Sometimes, it’s good to pick your race about 18 hours before the gun.

We’d picked up a flier for The Great Kilted Run in Seattle either during the Tacoma City Marathon expo or during our epic search across every running store in the Tacoma area for a hydration backpack1, but had lost it in the shuffle of other races we had much less chance of participating in.  But when we started tidying the place up to move from Gig Harbor to Concrete, we re-found it, realized that Magnuson Park was an easy en route stop for our move, discussed, and ultimately decided that if we found reasonable kilt-like garments at Goodwill, then we’d get up early and go for it.  After all, we’re a sucker for themed races and Goodwill costumes.  We realized after the on-line registration cut-off that race day registration was $40 – a bit steep, but not ridiculous.  If we’re in the area again at the right time, we’d totally do it again, but with some pre-registration discounts.

The Event

I don’t really know if the race was held to commemorate anything in particular.  Nothing was promoted at the event, but it was the day before Scotland’s Victoria Day.  Mostly it seemed to be an opportunity to celebrate the Scottish heritage of many people in the area and to get people to dress up.  There were traditional, authentic kilts, many kilt analogues such as ours, and some creative homemade kilts with fun, quirky fabrics2.  Plus a few people in boring old shorts – really inexcusable given the huge selection of rental kilts they had on site.  (Even the local newspaper coverage of the event agreed on that front!)

Aside from the overall kilted awesomeness, the race was very well run.  There wasn’t a lot of pre-race shenanigans.  Just the essentials; beer garden, sponsor tents, registration desk, kilt rental, water, and beer garden.  Yes, pre-race beer was available before the 9:30 start if you were so inclined.  It reopened around the 30 minute finishers.  The pacific northwest takes their race beer seriously.  No Michelob Ultra water here; just two Pike Brewing beers; Dry Wit and, appropriately enough, Kilt Lifter.

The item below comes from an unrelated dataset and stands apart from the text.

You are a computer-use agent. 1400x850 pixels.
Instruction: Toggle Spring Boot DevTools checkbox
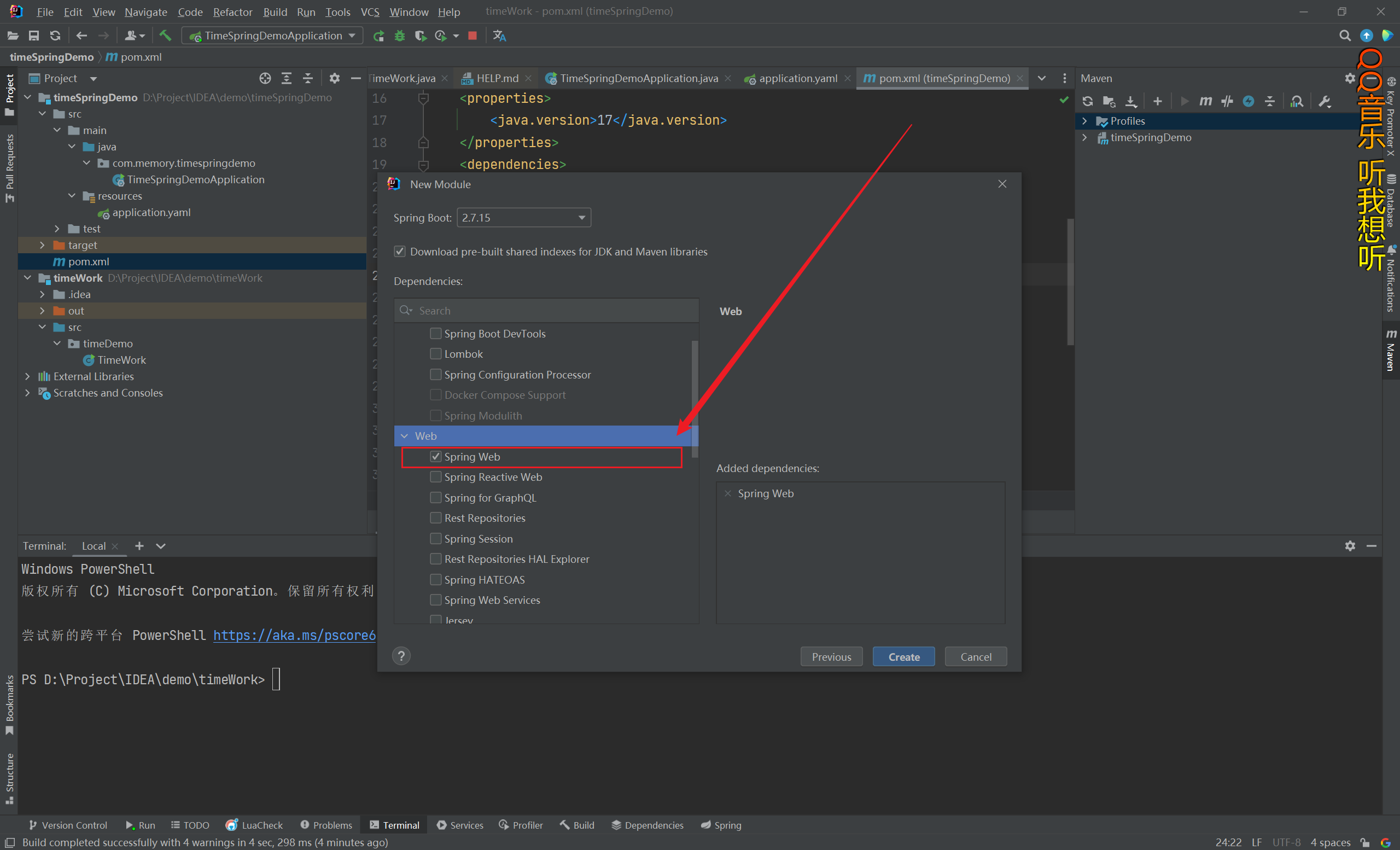[435, 333]
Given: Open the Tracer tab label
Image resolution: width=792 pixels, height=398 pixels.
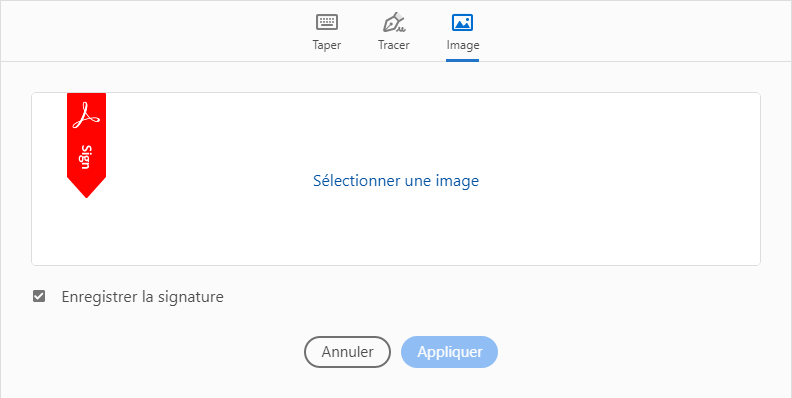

Since we’d gotten there at the start of registration to ensure time to find a spot to park the rig, we had plenty of time to kill.  After registering we headed back to the rig to put on our awesome kilts – Ceridwen in her micro-mini kilt (and requisite tights) and me in my school marm kilt and sad attempt to make it look more kilt-y with a belt – before returning to the start line to stroll around the sponsor tents3, watch the kids fun run, and get warmed up for the 5k.

The course was advertised with the typical “flat and fast” description – and pretty much delivered on that front.  Magnuson park was apparently a military base at some point, was completely leveled, and only had some small hills put back in when they built a University of Washington complex and needed somewhere to put the dirt.  According to my watch, the total elevation difference between the high and low points of the course was about 17 feet.  Sweet.

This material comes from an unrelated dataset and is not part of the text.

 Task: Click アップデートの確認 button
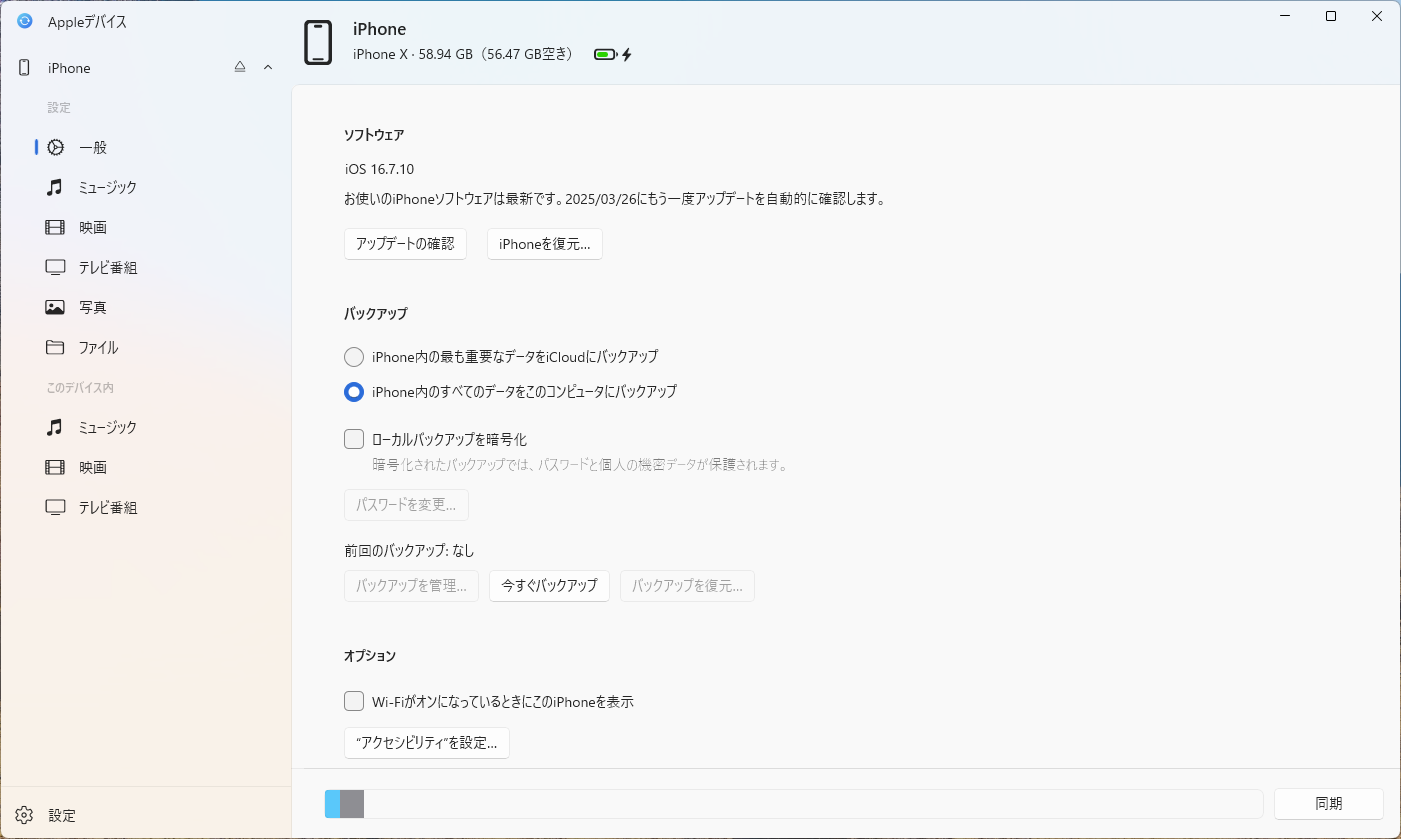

The MC tried to get people to spread out according to expected paces, but with the somewhat novelty draw of the race, there were a lot of people who didn’t know their pace and a handful of eager kids who wanted to be up front regardless.  Fortunately, with a field of 350ish and a nice wide start, there was no big problem with finding your position.  There was, however, a photographer who thought that kneeling three feet in front of the start line was a brilliant idea.  I almost tripped over her.  The local news crew even caught it on camera!

Post race, once the beer was flowing, a Celtic drum band played and a good time was had by all until well past noon.  We hadn’t planned on staying that late, but after a couple of rounds we had the luxury of being able to hop over to the far parking lot for a shower and return.  The band was packing up and the crowd was dwindling, but there were still plenty of folks sticking it out.  We got chatting to the organizer of ProMotion events and her partner at the beer tent and are hoping to be able to volunteer at their next race – the Fremont 5k – a Friday night race with a briefcase relay.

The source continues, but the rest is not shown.